9. Interview / Review Questions

10. Key Takeaways

  • A large memory cannot be tested exhaustively — memory verification is a deliberate sampling strategy aimed at the failure modes, plus honesty about what the sample covered.
  • The dominant failure family is address-decode bugs, which live in specific address bits — so the highest-value stimulus is an address-bit walk (toggle each bit: 0x1, 0x2, …, top), not a low-address sweep.
  • Add boundaries (first, last, span ends — 8.2/8.3) and random spot-checks; seed by backdoor poke (frontdoor seeding a huge memory does not scale) and spot-check by frontdoor with backdoor-vs-frontdoor compares (8.4).

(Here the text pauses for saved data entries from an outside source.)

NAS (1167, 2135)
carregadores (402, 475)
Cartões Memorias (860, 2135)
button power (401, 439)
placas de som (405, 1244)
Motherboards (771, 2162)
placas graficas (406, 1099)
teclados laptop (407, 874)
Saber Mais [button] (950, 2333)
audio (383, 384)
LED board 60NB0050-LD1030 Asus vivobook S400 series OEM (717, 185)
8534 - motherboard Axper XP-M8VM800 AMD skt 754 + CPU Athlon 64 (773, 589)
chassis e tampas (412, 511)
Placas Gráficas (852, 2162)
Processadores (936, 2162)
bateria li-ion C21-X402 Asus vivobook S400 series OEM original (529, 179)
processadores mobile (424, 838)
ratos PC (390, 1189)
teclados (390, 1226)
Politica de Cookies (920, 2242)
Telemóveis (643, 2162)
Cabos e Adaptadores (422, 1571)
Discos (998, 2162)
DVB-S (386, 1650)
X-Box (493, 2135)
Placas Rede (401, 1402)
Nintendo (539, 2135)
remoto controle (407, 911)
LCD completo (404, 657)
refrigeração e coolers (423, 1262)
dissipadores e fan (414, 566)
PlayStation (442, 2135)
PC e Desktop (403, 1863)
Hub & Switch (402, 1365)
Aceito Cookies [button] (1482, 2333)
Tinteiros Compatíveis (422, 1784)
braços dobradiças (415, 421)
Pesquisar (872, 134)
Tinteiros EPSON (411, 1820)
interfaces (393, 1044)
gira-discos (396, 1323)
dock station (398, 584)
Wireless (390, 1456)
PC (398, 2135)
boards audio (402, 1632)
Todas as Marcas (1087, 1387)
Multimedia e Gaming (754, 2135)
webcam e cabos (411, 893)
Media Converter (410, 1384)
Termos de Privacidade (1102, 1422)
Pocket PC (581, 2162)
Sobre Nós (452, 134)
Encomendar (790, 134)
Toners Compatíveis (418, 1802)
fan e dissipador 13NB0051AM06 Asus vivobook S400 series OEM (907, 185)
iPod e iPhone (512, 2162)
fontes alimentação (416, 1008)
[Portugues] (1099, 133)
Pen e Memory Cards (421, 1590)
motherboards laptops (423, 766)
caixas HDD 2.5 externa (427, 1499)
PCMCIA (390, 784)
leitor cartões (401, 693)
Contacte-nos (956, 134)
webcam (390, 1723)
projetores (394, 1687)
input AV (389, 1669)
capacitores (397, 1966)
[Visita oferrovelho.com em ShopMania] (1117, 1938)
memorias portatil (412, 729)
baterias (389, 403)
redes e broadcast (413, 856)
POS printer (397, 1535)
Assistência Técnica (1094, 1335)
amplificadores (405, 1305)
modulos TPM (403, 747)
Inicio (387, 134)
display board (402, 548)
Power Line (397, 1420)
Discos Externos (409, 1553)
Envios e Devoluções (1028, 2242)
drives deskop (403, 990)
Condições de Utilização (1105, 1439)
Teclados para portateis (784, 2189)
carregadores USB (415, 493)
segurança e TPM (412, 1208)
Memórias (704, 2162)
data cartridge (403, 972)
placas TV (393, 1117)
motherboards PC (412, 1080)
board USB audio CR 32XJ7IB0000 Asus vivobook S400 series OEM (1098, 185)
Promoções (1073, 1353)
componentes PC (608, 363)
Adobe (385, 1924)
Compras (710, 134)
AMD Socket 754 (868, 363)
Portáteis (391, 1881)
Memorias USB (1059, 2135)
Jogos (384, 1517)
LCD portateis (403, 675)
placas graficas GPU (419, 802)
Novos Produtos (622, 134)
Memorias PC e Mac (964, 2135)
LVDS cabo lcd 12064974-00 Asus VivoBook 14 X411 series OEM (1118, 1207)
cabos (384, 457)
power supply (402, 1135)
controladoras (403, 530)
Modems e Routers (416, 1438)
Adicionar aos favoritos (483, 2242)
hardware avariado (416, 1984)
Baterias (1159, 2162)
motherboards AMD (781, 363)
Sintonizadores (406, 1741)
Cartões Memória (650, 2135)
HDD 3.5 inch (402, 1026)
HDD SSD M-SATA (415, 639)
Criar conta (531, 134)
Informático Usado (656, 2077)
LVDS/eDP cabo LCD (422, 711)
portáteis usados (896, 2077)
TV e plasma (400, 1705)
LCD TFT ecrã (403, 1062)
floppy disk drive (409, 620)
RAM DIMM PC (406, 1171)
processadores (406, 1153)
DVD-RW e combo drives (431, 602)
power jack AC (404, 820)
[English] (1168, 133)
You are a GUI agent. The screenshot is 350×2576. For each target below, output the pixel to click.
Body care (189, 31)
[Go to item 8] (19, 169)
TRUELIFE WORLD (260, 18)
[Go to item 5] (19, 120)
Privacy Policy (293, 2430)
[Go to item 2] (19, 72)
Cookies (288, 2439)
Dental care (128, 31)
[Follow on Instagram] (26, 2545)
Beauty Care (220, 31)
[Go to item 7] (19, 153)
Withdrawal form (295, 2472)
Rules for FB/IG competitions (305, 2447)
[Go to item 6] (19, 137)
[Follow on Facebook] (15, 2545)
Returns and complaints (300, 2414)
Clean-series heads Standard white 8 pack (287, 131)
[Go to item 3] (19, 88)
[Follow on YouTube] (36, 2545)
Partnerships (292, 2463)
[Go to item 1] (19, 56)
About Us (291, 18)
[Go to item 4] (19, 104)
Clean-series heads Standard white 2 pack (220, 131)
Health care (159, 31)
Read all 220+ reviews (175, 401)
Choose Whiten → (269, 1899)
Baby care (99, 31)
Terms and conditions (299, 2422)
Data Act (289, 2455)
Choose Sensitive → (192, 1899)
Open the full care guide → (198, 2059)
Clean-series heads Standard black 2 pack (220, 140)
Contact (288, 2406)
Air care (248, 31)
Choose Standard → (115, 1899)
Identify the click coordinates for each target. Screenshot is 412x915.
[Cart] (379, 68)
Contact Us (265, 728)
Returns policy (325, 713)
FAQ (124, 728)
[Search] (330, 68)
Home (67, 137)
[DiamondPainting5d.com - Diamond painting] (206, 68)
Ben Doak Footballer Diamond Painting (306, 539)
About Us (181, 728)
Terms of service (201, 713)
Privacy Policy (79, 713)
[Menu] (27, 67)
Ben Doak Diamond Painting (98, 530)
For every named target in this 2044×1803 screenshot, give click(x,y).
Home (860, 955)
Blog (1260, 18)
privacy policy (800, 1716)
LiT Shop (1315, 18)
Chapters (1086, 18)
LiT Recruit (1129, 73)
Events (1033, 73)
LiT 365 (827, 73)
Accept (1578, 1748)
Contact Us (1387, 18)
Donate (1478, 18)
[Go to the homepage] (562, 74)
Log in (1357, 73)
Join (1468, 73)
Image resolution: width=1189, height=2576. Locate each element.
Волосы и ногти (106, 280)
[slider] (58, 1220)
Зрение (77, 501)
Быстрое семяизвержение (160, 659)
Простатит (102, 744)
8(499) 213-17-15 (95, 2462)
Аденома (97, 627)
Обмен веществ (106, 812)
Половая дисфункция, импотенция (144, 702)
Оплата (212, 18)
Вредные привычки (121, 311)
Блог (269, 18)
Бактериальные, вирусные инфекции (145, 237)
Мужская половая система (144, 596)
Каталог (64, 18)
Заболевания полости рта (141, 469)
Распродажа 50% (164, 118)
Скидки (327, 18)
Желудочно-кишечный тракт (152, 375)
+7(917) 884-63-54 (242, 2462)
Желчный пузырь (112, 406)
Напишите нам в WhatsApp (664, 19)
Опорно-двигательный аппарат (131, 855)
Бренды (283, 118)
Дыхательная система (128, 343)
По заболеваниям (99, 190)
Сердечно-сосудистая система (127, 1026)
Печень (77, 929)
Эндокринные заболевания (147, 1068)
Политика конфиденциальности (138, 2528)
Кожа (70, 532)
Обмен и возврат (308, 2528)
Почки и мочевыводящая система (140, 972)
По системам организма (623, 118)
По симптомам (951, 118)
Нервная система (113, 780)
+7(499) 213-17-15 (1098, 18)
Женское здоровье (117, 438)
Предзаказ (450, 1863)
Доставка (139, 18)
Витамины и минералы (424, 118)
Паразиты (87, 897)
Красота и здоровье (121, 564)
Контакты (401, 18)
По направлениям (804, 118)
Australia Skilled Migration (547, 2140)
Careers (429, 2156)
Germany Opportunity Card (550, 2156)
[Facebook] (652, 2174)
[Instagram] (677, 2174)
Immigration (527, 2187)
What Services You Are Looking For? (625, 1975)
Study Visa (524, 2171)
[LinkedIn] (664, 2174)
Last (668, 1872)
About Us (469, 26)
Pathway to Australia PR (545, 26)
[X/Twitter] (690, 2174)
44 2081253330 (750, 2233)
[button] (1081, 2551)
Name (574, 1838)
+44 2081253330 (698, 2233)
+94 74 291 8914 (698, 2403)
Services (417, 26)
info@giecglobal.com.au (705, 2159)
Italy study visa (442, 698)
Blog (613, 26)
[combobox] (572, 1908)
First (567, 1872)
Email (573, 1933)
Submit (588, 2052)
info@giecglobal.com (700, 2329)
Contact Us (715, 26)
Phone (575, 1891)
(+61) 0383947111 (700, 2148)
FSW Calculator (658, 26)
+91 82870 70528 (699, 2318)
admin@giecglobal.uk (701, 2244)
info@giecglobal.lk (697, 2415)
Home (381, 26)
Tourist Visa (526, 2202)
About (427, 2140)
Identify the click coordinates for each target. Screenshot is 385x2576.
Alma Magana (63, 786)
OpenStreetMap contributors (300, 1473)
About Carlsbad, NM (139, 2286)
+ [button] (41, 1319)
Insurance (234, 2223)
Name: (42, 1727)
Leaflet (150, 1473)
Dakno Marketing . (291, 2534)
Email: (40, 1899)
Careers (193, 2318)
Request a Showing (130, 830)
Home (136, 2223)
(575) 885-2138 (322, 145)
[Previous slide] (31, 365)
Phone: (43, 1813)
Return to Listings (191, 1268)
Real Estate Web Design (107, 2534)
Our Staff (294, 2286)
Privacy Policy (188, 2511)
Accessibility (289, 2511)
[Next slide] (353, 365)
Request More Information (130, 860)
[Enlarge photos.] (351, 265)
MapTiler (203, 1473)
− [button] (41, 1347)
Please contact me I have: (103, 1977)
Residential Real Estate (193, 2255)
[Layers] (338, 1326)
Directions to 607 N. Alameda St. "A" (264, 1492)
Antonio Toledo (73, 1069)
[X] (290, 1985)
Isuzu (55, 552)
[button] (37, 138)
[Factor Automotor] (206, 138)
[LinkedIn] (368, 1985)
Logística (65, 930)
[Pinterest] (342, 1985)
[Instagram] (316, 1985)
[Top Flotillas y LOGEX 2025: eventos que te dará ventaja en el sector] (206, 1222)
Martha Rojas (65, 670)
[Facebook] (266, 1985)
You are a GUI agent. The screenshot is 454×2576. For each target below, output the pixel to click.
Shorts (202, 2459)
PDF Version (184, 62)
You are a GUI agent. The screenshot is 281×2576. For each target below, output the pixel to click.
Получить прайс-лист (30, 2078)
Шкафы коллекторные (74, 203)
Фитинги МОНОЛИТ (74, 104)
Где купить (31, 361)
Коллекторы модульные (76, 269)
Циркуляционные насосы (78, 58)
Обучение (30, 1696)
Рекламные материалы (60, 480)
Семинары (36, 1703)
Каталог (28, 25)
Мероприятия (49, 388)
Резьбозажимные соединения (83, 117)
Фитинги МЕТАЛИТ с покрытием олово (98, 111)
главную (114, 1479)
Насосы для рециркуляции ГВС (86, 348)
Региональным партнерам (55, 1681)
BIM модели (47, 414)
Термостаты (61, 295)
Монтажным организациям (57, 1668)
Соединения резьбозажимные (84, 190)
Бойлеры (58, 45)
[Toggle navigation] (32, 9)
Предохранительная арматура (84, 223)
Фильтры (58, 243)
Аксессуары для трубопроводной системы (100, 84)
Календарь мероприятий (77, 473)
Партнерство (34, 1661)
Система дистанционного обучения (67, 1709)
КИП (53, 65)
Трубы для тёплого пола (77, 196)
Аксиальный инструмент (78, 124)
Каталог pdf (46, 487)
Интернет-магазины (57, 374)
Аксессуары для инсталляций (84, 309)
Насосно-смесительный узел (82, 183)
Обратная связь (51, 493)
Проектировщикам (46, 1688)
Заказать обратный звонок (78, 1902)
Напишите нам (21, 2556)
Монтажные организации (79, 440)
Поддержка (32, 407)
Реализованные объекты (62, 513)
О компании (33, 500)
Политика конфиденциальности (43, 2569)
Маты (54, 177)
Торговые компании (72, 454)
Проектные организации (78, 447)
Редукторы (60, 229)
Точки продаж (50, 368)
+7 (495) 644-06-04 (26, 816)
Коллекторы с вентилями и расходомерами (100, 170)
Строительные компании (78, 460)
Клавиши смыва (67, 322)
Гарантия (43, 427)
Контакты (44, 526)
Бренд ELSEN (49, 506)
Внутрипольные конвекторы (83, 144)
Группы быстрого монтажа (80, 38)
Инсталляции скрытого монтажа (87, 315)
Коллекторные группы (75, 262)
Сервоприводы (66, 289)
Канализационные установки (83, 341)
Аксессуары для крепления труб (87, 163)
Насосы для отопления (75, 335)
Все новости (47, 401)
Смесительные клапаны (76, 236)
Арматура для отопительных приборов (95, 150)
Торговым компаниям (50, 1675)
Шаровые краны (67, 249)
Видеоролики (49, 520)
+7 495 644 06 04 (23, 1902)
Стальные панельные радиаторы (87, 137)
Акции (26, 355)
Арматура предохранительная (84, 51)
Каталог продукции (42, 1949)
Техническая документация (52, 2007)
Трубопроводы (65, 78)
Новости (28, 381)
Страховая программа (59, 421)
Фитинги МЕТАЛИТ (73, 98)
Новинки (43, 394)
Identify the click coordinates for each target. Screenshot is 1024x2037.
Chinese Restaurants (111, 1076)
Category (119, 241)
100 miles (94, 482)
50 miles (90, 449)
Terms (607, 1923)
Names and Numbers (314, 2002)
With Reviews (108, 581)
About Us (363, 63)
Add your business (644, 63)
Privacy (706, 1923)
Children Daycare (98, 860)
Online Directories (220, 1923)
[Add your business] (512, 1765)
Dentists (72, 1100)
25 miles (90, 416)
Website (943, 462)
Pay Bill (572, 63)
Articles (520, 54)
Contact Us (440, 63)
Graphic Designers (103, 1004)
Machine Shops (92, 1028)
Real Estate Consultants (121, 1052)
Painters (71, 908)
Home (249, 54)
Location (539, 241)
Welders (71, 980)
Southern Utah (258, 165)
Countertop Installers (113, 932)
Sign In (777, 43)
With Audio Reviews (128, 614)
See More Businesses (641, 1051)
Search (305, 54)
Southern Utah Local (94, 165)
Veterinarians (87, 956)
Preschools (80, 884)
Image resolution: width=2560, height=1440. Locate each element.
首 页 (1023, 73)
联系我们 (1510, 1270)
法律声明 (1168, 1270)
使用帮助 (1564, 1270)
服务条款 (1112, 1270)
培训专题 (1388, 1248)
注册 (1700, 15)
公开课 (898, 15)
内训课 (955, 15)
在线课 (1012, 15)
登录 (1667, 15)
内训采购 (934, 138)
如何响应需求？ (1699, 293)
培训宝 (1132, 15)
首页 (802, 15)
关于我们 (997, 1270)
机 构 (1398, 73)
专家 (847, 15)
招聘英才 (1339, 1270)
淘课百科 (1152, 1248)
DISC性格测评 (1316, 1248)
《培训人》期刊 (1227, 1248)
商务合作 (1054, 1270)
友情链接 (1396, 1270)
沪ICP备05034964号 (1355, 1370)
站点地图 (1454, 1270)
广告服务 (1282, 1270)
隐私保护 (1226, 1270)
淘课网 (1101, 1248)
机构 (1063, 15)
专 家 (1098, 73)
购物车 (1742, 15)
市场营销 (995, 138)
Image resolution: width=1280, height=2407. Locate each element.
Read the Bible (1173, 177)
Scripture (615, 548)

  • A low-address-only sweep never toggles the high bits, so it cannot catch a decode bug there — and reporting 'memory verified' from it over-claims coverage the sample never achieved.
  • Scope 'verified' to what you exercised — which address bits and regions — and never generalize a low-address pass to the whole memory; keeping the untested (most bug-prone) address space visible as untested is what gets it covered.